A ‘Reddit Rally’ Doesn’t Make TransEnterix a Long-Term Buy

At the beginning of December, TransEnterix (NYSEAMERICAN:TRXC) had a market capitalization of about $46 million. And with volatile drops between 20%-30% early morning of Feb. 23, TRXC stock’s inflated market cap is finally popping. But despite today’s carnage, it’s still up tenfold from December.

Healthcare professional in green scrubs standing with arms crossed.

Source: Shutterstock

The obvious question is: what changed? And the answer is: not all that much.

Essentially, TRXC stock was found by traders on the Internet. As we’ve seen with huge moves elsewhere in the market, TransEnterix has caught the eye of Reddit. In fact, TRXC’s rally began before the mayhem of late January.

To be fair, the rally itself does change the TransEnterix story somewhat. But not nearly enough to justify a nearly 20x rise in the company’s market capitalization.

How We Got Here

TransEnterix stock has an intriguing hook: robotic surgery.

It’s a growth market.
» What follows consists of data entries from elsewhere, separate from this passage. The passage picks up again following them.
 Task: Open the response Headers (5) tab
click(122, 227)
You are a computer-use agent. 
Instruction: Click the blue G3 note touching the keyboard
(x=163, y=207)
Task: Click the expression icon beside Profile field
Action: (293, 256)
It’s a market that’s already created billions of dollars in returns for shareholders in other stocks. But TransEnterix simply hasn’t been able to capitalize on that market.

This isn’t a new startup looking to revolutionize the space. The company was founded back in 2006. It hasn’t had much success yet. The company’s initial product, the SPIDER Surgical System, was shut down at the end of 2014. Since then, news hasn’t been much better as the company pivots to its newer Senhance system.

In 2019, for instance, according to the Form 10-K filed with the U.S. Securities and Exchange Commission, TransEnterix sold just four systems. That was down from 15 the year before. Unsurprisingly, revenue plunged as a result. Sales dropped about 65% year-over-year to just $8.5 million.

The systems themselves cost TransEnterix almost twice as much. Gross loss was 143% of sales. Operating expenses of just the three largest lines totaled $69 million.

TransEnterix simply has been a cash-burning machine. Investors have paid the price. At the end of 2020, and after a reverse split, shareholders had seen five-year returns of around -90%.

What’s Changed?

So, again, what’s changed?

Like I said, the answer, really, is not much. A corporate update on Jan. 6 highlighted a few milestones for the company. Senhance saw its first application in pediatrics, with another procedure using artificial intelligence for the first time. Approval in Russia could help sales.

For 2020, TransEnterix expects to have installed 10 Senhance systems, all under operating leases. That’s better than 2019, but still below the 15 installations seen in 2018. This year should see U.S. Food & Drug Administration approval for additional indications, as well as new clinical papers.

But this hardly seems like enough. This is a company whose products simply have never gained traction in the 15 years they’ve been marketed. With 2020 revenue expected to come in at just $3 million to $3.2 million, there’s still not much sign of progress.

This remains a company with a tiny footprint. Perhaps that’s a technology problem; maybe it’s more of a sales and marketing issue. Whatever the cause, it’s difficult to argue that this company is in better shape than it was two and a half months ago. Yet, again, TRXC stock has gained over 1,000% over that stretch.

The Valuation Problem for TRXC Stock

If we’re going to be fair, there is one big change for the company’s prospects: the rising price of TRXC stock itself.

TransEnterix wisely has used the rally to raise capital. It sold $31.25 million of stock in January, and another $79.6 million in an offering that closed on the first of this month.

That capital is a big deal for a company that historically had funded itself through more smaller and more dilutive offerings. In July, for instance, TransEnterix raised $15 million in gross proceeds by selling stock at just 35 cents a share. The offering this month raised more than five times as much capital, while the company actually sold far fewer shares.

TransEnterix now has capital to go forward with. But it also has a massively inflated stock price. The current market cap values around $1 billion.

That’s a huge sum against $3 million in revenue. Perhaps TransEnterix has promise, and the capital raised will help. But investors are valuing a company with no track record of success, in a competitive space, at around $1 billion.

That’s far too high. This is the same company that was worth less than $50 million just a couple of months ago. The capital infusions help, but not that much. This is a “Reddit rally,” pure and simple. TransEnterix has been smart to take advantage of it and sell stock. Investors would be smart to do the same.

On the date of publication, neither Matt McCall nor the InvestorPlace Research Staff member primarily responsible for this article held (either directly or indirectly) any positions in the securities mentioned in this article.